Recriminations of a fellow traveler; After Long Silence, by Michael Straight. New York: W.W. Norton & Co. 351 pp. $ 17.50.

TThis is the memoir/confessional of a chap born of parents wealthy enough to found a magazine and to establish ''progressive'' schools for youngsters, and prominent enough to break bread with the Roosevelts and the Morgans. Young Michael Straight attends such academies in America and in England, then samples the London School of Economics before entering Trinity College, Cambridge, in 1934. There, amid a gaggle of homosexual and far-left compatriots, he stands out as an articulate student politico. In due course he returns to his homeland (''I barely knew the country''), where he does a stint in the State Department, serves as angel for The New Republic, becomes a pennant-waving New Dealer, and agitates to get Henry Wallace elected president.

Wouldn't such a chap have life by the shirt collar? Don't you believe it. ''Caught up in the current of history and carried out of his depth,'' he anguishes under a sense of guilt for his inherited wealth, carries a dread of offending people, and nourishes ''a deepseated need to love and to be loved.'' Against this familiar scenario from the Cold War era, what does Michael Straight do to expiate all that guilt? He joins the Communist Party of Great Britain ''out of the sense of brotherhood that had opened a new life for me.''

The central significance, therefore, of Straight's ''political memoir'' would seem to be the postponed illumination it casts upon the collective soul of that long-ago elite who, in England, once swore never to fight for kind and country but who, both there and in the States, flocked to the communist-tainted columns doing battle on behalf of ''republican'' Spain.

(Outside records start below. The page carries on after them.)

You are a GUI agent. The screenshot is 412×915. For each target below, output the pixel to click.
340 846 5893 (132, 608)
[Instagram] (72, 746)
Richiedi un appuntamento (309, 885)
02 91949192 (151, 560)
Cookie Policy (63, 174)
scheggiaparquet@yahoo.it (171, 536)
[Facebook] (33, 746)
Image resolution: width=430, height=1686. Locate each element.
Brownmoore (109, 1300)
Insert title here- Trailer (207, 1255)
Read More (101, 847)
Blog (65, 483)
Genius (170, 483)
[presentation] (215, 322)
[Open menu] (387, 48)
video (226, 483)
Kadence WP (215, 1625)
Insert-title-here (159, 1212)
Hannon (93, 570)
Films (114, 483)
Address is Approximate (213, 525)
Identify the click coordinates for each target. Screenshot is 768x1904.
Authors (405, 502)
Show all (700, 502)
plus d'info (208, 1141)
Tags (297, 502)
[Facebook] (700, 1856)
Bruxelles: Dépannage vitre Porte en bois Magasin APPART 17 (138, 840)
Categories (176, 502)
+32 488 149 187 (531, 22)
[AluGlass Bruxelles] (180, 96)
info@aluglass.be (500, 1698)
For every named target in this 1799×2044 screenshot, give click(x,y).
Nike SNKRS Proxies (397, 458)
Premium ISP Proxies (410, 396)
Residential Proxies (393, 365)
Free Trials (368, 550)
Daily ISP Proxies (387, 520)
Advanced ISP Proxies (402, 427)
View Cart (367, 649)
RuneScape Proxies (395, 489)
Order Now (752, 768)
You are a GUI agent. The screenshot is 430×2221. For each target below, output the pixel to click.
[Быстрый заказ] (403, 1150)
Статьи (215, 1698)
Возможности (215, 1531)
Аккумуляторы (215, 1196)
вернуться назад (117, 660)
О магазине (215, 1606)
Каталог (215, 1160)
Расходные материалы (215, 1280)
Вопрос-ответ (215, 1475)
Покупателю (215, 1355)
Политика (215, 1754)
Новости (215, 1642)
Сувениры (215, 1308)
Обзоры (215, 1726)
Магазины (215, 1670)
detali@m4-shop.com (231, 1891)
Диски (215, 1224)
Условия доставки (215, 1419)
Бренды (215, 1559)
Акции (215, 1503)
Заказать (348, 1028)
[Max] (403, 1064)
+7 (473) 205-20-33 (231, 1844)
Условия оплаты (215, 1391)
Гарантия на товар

As a belated witness to those schizophrenic times, ''After Long Silence'' makes significant reading. It is exceedingly well written, the author utilizing his novelistic talents in much reconstructed discourse. As to the book's most publicized passages - the background it affords to the spy scandals that have racked Britain - Mr. Straight makes it all understandable. He almost makes it understandable as to why it took him more than three decades to put the finger on Anthony Blunt as a crucially placed Soviet agent. In so doing he brings many of these old conspirers back to life, especially ''exhibitionist'' Guy Burgess, who emerges as a special devil. Along the way we get a pathetic glimpse of the last days of poet A.E. Housman and an eye-filling portrait of Henry Wallace, ''heading for the land of illusions from which I had come.''

''Transplanted as I was,'' explains Mr. Straight, ''I lacked a sense of loyalty to British or American institutions. . . . I had been uprooted; I was waiting to be reclaimed.'' The resultant apologia analyzing the phases of this rescue mission is a minor masterpiece of self-exculpation. It should rank with Whittaker Chambers's ''Cold Friday'' as the testament of one whom many may choose to label a traitor.